Aurelia snatches the phone from me, but not before I catch a glimpse of the audiobook she’s listening to. The author’s name is vaguely familiar, and based on the shirtless man on the cover, I think I can place the genre. I know I’m right when her cheeks redden.

Even a sweating mess, this woman is striking.

I am again hypnotized by the way her chest moves as she catches her breath from what appears to be a rather vigorous run.

Or the result of her listening material?

And fuck, now I’m thinking about other activities that would also lead to sweating and heavy breathing.

“And I need to apologize for last night, too,” she says, eyes firmly fixed on the tip of her shoe, tracing an arc in the concrete.

“Aurelia—”

“No.” Her gaze snaps back up to me. “I overreacted.”

“I was crass and presumptuous.”

“You made a joke and I let outside factors color my perception.”

“Outside factors?” My mind begins to churn again. What does this girl know about me? Not that my life is some well-guarded secret.

She bites the side of her lip, and I again have the desire to kiss away that worry.

“Yeah, like stuff that has nothing to do with you making me react that way.”

Why do women like to speak in riddles? “I’m afraid I still don’t understand.”

She huffs, rolling her eyes to the grey sky, muttering something I can barely hear over the harsh wind coming off the sea.

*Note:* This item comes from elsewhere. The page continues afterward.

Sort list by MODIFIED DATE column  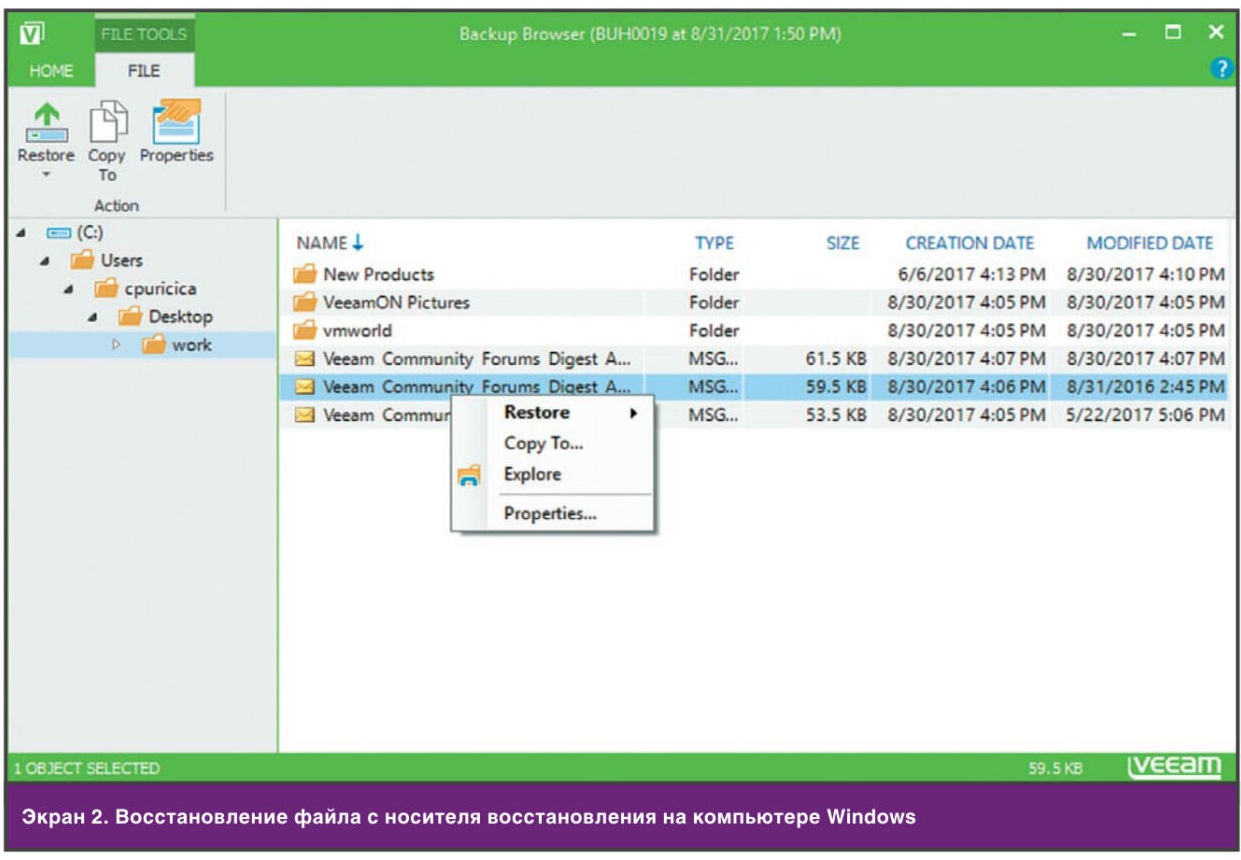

I catch something about other men, and it clicks. Christ, how could I be so stupid? “Did someone hurt you before?”

She looks down again, throat bobbing as she swallows hard.

That’s answer enough. Of course, there’s some huge reason why this gorgeous American woman would find herself not just transplanted to my small country, but also remaining single.

And I’ve pushed her, made her uncomfortable.

I want to lift her face back to mine, to fall under the spell of her amazing eyes, but she was hesitant to accept my hand earlier; perhaps she’s wary of my touch.

“Then I am truly sorry, Aurelia. I hope you’ll allow me the chance to prove that my intentions are pure.”

She does look up at me now and snorts the most adorably undignified laugh. “Are they?”

I shrug. “Hmm. About eighty-five percent.” I shoot her my best smoldering smirk. “I can keep a rein on the other fifteen.”

Her cheeks are already rosy from cold and exertion, but the color deepens, and her lips make a tight line. “See that you do.”

“Yes, mi’ lady,” I say as I place a hand over my heart in solemn promise. “May I join you for the rest of your run?”

“I, um, actually prefer to run alone,” she replies, once again shy. “I really should get going. The children will be awake soon.” She gives a small curtsy. “Your Highness.” And she’s off again, replacing her earbuds before I can get in another word.

I can’t help but watch her go. Her auburn ponytail swishes as she picks up pace.

The outline of thick thighs in black leggings has blood rushing to the exact wrong place for a run.

Aurelia turns a corner, perfectly round ass now out of sight, and I continue my own trek, all thoughts about duty and marriage and responsibilities pushed aside for an American nanny with legs I’d kill to have wrapped around my face.